(Stored data)
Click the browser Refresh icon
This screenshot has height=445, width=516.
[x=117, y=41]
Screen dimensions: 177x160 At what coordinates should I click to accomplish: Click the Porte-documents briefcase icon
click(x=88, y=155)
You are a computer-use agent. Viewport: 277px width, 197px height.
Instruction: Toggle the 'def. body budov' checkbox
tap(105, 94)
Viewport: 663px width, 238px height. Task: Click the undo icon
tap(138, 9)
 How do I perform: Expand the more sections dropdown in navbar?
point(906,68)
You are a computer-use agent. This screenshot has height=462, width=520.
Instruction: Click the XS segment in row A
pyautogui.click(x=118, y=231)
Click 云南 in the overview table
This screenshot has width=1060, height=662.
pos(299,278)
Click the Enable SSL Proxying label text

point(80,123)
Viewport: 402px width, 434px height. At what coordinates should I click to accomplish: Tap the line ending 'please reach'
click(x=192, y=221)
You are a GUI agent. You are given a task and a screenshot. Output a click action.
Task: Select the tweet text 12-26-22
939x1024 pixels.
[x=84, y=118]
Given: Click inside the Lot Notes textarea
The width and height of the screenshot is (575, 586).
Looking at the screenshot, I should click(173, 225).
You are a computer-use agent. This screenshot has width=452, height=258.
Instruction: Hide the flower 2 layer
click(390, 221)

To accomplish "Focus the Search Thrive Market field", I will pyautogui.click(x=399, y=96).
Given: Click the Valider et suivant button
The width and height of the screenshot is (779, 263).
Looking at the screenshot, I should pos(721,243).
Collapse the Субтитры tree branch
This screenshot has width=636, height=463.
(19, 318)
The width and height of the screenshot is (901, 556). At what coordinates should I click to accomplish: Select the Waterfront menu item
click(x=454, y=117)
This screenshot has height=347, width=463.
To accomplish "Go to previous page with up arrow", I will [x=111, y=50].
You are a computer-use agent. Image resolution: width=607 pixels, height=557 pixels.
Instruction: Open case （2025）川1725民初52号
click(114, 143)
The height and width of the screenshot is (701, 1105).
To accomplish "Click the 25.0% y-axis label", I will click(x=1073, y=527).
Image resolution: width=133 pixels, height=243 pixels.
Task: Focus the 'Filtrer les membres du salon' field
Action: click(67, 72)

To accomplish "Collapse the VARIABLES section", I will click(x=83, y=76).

About this exercise:
Transcribe only what runs from the line with "Given: Click inside the Lot Notes textarea" to the last line above, keeping every line exactly as written.

Problem solution:
Given: Click inside the Lot Notes textarea
The width and height of the screenshot is (575, 586).
Looking at the screenshot, I should click(173, 225).
You are a computer-use agent. This screenshot has width=452, height=258.
Instruction: Hide the flower 2 layer
click(390, 221)

To accomplish "Focus the Search Thrive Market field", I will pyautogui.click(x=399, y=96).
Given: Click the Valider et suivant button
The width and height of the screenshot is (779, 263).
Looking at the screenshot, I should pos(721,243).
Collapse the Субтитры tree branch
This screenshot has width=636, height=463.
(19, 318)
The width and height of the screenshot is (901, 556). At what coordinates should I click to accomplish: Select the Waterfront menu item
click(x=454, y=117)
This screenshot has height=347, width=463.
To accomplish "Go to previous page with up arrow", I will [x=111, y=50].
You are a computer-use agent. Image resolution: width=607 pixels, height=557 pixels.
Instruction: Open case （2025）川1725民初52号
click(114, 143)
The height and width of the screenshot is (701, 1105).
To accomplish "Click the 25.0% y-axis label", I will click(x=1073, y=527).
Image resolution: width=133 pixels, height=243 pixels.
Task: Focus the 'Filtrer les membres du salon' field
Action: click(67, 72)

To accomplish "Collapse the VARIABLES section", I will click(x=83, y=76).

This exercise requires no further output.